— Start of Supplied records —
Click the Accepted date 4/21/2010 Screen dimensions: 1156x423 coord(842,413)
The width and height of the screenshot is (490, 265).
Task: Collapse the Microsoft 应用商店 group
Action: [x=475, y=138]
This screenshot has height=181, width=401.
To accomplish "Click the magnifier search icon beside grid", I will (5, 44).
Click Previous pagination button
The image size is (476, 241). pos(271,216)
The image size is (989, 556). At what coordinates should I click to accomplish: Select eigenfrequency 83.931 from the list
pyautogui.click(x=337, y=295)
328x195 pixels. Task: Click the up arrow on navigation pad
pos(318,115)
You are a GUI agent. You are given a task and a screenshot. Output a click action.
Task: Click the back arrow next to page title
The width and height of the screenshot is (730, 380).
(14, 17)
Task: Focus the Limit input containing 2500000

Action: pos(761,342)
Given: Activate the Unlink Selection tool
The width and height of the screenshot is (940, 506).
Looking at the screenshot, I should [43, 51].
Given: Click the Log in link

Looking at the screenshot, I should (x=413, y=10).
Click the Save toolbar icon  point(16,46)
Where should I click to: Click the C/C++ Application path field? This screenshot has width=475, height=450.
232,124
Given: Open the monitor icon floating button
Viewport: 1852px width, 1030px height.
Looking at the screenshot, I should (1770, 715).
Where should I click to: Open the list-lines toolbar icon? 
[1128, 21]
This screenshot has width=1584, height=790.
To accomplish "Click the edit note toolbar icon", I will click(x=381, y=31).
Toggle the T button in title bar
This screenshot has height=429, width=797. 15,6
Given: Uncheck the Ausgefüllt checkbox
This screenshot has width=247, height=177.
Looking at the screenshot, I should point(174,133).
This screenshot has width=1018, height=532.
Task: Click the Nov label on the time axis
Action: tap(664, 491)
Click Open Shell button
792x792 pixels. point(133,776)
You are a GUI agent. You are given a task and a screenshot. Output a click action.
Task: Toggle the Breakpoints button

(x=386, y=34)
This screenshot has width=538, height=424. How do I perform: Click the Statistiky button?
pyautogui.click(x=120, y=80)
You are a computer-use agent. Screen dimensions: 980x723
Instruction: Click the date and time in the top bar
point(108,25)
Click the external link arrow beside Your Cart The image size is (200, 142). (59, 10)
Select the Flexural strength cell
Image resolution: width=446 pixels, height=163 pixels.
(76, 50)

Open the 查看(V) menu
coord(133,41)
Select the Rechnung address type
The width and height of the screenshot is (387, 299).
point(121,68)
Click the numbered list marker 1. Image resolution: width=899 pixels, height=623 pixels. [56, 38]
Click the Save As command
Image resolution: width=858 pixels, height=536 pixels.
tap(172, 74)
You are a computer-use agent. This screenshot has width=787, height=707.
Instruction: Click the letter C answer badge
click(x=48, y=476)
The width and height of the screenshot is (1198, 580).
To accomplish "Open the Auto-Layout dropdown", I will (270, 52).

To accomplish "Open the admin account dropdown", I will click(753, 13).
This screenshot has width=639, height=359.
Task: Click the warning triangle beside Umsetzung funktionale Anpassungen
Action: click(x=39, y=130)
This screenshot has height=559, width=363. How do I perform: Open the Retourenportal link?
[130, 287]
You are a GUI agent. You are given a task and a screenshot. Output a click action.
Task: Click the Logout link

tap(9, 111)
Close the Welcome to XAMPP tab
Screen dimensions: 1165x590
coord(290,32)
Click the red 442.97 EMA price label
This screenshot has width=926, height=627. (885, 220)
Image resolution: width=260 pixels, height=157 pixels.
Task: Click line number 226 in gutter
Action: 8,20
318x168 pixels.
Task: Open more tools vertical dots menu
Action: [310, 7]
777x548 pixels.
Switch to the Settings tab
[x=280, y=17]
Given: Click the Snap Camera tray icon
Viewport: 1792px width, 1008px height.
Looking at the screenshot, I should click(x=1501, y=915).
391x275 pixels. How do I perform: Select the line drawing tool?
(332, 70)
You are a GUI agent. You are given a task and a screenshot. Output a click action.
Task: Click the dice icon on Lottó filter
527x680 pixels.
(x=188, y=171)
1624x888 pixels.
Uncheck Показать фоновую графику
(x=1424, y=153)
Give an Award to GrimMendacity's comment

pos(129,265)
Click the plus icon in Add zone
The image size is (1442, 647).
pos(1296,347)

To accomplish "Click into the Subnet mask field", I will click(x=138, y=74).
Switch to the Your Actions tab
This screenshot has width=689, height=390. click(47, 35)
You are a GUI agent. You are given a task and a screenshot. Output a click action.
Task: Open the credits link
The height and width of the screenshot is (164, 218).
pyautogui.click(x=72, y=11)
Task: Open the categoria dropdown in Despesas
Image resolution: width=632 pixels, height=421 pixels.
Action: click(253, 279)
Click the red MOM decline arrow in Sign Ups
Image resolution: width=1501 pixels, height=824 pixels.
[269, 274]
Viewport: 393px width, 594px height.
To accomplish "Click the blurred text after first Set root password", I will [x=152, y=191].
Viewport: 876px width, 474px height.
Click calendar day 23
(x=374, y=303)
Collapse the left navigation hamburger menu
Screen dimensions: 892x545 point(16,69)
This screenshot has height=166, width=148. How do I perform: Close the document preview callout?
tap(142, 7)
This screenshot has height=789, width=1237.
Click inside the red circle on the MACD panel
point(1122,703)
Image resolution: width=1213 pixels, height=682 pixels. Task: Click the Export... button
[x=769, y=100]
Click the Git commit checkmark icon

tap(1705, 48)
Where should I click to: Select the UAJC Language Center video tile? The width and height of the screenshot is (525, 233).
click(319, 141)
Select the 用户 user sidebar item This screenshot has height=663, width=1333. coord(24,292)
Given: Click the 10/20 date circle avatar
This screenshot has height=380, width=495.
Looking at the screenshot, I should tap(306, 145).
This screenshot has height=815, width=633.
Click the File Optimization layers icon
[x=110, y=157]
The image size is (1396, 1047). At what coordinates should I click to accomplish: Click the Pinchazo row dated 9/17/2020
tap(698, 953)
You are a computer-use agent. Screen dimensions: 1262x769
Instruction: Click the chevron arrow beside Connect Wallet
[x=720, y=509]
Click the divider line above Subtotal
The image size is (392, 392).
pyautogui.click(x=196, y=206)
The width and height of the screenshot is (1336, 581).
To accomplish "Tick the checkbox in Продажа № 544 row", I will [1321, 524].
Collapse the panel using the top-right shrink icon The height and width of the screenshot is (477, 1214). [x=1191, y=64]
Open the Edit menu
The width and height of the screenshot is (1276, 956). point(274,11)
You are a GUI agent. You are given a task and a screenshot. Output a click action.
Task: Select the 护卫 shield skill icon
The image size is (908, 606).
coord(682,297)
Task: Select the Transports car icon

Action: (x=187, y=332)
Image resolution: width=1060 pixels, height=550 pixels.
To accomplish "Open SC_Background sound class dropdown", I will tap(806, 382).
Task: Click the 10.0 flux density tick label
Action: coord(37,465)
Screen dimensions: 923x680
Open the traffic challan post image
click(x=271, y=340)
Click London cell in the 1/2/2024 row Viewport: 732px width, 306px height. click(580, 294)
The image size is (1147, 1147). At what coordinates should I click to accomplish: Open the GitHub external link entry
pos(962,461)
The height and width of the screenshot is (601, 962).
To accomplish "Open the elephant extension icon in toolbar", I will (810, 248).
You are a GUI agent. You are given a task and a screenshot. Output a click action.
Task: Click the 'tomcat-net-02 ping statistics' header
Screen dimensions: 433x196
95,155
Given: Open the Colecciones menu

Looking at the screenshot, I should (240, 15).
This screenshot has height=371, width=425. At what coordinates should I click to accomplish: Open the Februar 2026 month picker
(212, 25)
— End of Supplied records —
- Problem statement -
Please reproduce every item above word for word, with nothing changed or left out.

- Finished exercise -
Click the Accepted date 4/21/2010 Screen dimensions: 1156x423 coord(842,413)
The width and height of the screenshot is (490, 265).
Task: Collapse the Microsoft 应用商店 group
Action: [x=475, y=138]
This screenshot has height=181, width=401.
To accomplish "Click the magnifier search icon beside grid", I will (5, 44).
Click Previous pagination button
The image size is (476, 241). pos(271,216)
The image size is (989, 556). At what coordinates should I click to accomplish: Select eigenfrequency 83.931 from the list
pyautogui.click(x=337, y=295)
328x195 pixels. Task: Click the up arrow on navigation pad
pos(318,115)
You are a GUI agent. You are given a task and a screenshot. Output a click action.
Task: Click the back arrow next to page title
The width and height of the screenshot is (730, 380).
(14, 17)
Task: Focus the Limit input containing 2500000

Action: pos(761,342)
Given: Activate the Unlink Selection tool
The width and height of the screenshot is (940, 506).
Looking at the screenshot, I should [43, 51].
Given: Click the Log in link

Looking at the screenshot, I should (x=413, y=10).
Click the Save toolbar icon  point(16,46)
Where should I click to: Click the C/C++ Application path field? This screenshot has width=475, height=450.
232,124
Given: Open the monitor icon floating button
Viewport: 1852px width, 1030px height.
Looking at the screenshot, I should (1770, 715).
Where should I click to: Open the list-lines toolbar icon? 
[1128, 21]
This screenshot has width=1584, height=790.
To accomplish "Click the edit note toolbar icon", I will click(x=381, y=31).
Toggle the T button in title bar
This screenshot has height=429, width=797. 15,6
Given: Uncheck the Ausgefüllt checkbox
This screenshot has width=247, height=177.
Looking at the screenshot, I should point(174,133).
This screenshot has width=1018, height=532.
Task: Click the Nov label on the time axis
Action: tap(664, 491)
Click Open Shell button
792x792 pixels. point(133,776)
You are a GUI agent. You are given a task and a screenshot. Output a click action.
Task: Toggle the Breakpoints button

(x=386, y=34)
This screenshot has width=538, height=424. How do I perform: Click the Statistiky button?
pyautogui.click(x=120, y=80)
You are a computer-use agent. Screen dimensions: 980x723
Instruction: Click the date and time in the top bar
point(108,25)
Click the external link arrow beside Your Cart The image size is (200, 142). (59, 10)
Select the Flexural strength cell
Image resolution: width=446 pixels, height=163 pixels.
(76, 50)

Open the 查看(V) menu
coord(133,41)
Select the Rechnung address type
The width and height of the screenshot is (387, 299).
point(121,68)
Click the numbered list marker 1. Image resolution: width=899 pixels, height=623 pixels. [56, 38]
Click the Save As command
Image resolution: width=858 pixels, height=536 pixels.
tap(172, 74)
You are a computer-use agent. This screenshot has width=787, height=707.
Instruction: Click the letter C answer badge
click(x=48, y=476)
The width and height of the screenshot is (1198, 580).
To accomplish "Open the Auto-Layout dropdown", I will (270, 52).

To accomplish "Open the admin account dropdown", I will click(753, 13).
This screenshot has width=639, height=359.
Task: Click the warning triangle beside Umsetzung funktionale Anpassungen
Action: click(x=39, y=130)
This screenshot has height=559, width=363. How do I perform: Open the Retourenportal link?
[130, 287]
You are a GUI agent. You are given a task and a screenshot. Output a click action.
Task: Click the Logout link

tap(9, 111)
Close the Welcome to XAMPP tab
Screen dimensions: 1165x590
coord(290,32)
Click the red 442.97 EMA price label
This screenshot has width=926, height=627. (885, 220)
Image resolution: width=260 pixels, height=157 pixels.
Task: Click line number 226 in gutter
Action: 8,20
318x168 pixels.
Task: Open more tools vertical dots menu
Action: [310, 7]
777x548 pixels.
Switch to the Settings tab
[x=280, y=17]
Given: Click the Snap Camera tray icon
Viewport: 1792px width, 1008px height.
Looking at the screenshot, I should click(x=1501, y=915).
391x275 pixels. How do I perform: Select the line drawing tool?
(332, 70)
You are a GUI agent. You are given a task and a screenshot. Output a click action.
Task: Click the dice icon on Lottó filter
527x680 pixels.
(x=188, y=171)
1624x888 pixels.
Uncheck Показать фоновую графику
(x=1424, y=153)
Give an Award to GrimMendacity's comment

pos(129,265)
Click the plus icon in Add zone
The image size is (1442, 647).
pos(1296,347)

To accomplish "Click into the Subnet mask field", I will click(x=138, y=74).
Switch to the Your Actions tab
This screenshot has width=689, height=390. click(47, 35)
You are a GUI agent. You are given a task and a screenshot. Output a click action.
Task: Open the credits link
The height and width of the screenshot is (164, 218).
pyautogui.click(x=72, y=11)
Task: Open the categoria dropdown in Despesas
Image resolution: width=632 pixels, height=421 pixels.
Action: click(253, 279)
Click the red MOM decline arrow in Sign Ups
Image resolution: width=1501 pixels, height=824 pixels.
[269, 274]
Viewport: 393px width, 594px height.
To accomplish "Click the blurred text after first Set root password", I will [x=152, y=191].
Viewport: 876px width, 474px height.
Click calendar day 23
(x=374, y=303)
Collapse the left navigation hamburger menu
Screen dimensions: 892x545 point(16,69)
This screenshot has height=166, width=148. How do I perform: Close the document preview callout?
tap(142, 7)
This screenshot has height=789, width=1237.
Click inside the red circle on the MACD panel
point(1122,703)
Image resolution: width=1213 pixels, height=682 pixels. Task: Click the Export... button
[x=769, y=100]
Click the Git commit checkmark icon

tap(1705, 48)
Where should I click to: Select the UAJC Language Center video tile? The width and height of the screenshot is (525, 233).
click(319, 141)
Select the 用户 user sidebar item This screenshot has height=663, width=1333. coord(24,292)
Given: Click the 10/20 date circle avatar
This screenshot has height=380, width=495.
Looking at the screenshot, I should tap(306, 145).
This screenshot has height=815, width=633.
Click the File Optimization layers icon
[x=110, y=157]
The image size is (1396, 1047). At what coordinates should I click to accomplish: Click the Pinchazo row dated 9/17/2020
tap(698, 953)
You are a computer-use agent. Screen dimensions: 1262x769
Instruction: Click the chevron arrow beside Connect Wallet
[x=720, y=509]
Click the divider line above Subtotal
The image size is (392, 392).
pyautogui.click(x=196, y=206)
The width and height of the screenshot is (1336, 581).
To accomplish "Tick the checkbox in Продажа № 544 row", I will [1321, 524].
Collapse the panel using the top-right shrink icon The height and width of the screenshot is (477, 1214). [x=1191, y=64]
Open the Edit menu
The width and height of the screenshot is (1276, 956). point(274,11)
You are a GUI agent. You are given a task and a screenshot. Output a click action.
Task: Select the 护卫 shield skill icon
The image size is (908, 606).
coord(682,297)
Task: Select the Transports car icon

Action: (x=187, y=332)
Image resolution: width=1060 pixels, height=550 pixels.
To accomplish "Open SC_Background sound class dropdown", I will tap(806, 382).
Task: Click the 10.0 flux density tick label
Action: coord(37,465)
Screen dimensions: 923x680
Open the traffic challan post image
click(x=271, y=340)
Click London cell in the 1/2/2024 row Viewport: 732px width, 306px height. click(580, 294)
The image size is (1147, 1147). At what coordinates should I click to accomplish: Open the GitHub external link entry
pos(962,461)
The height and width of the screenshot is (601, 962).
To accomplish "Open the elephant extension icon in toolbar", I will (810, 248).
You are a GUI agent. You are given a task and a screenshot. Output a click action.
Task: Click the 'tomcat-net-02 ping statistics' header
Screen dimensions: 433x196
95,155
Given: Open the Colecciones menu

Looking at the screenshot, I should (240, 15).
This screenshot has height=371, width=425. At what coordinates should I click to accomplish: Open the Februar 2026 month picker
(212, 25)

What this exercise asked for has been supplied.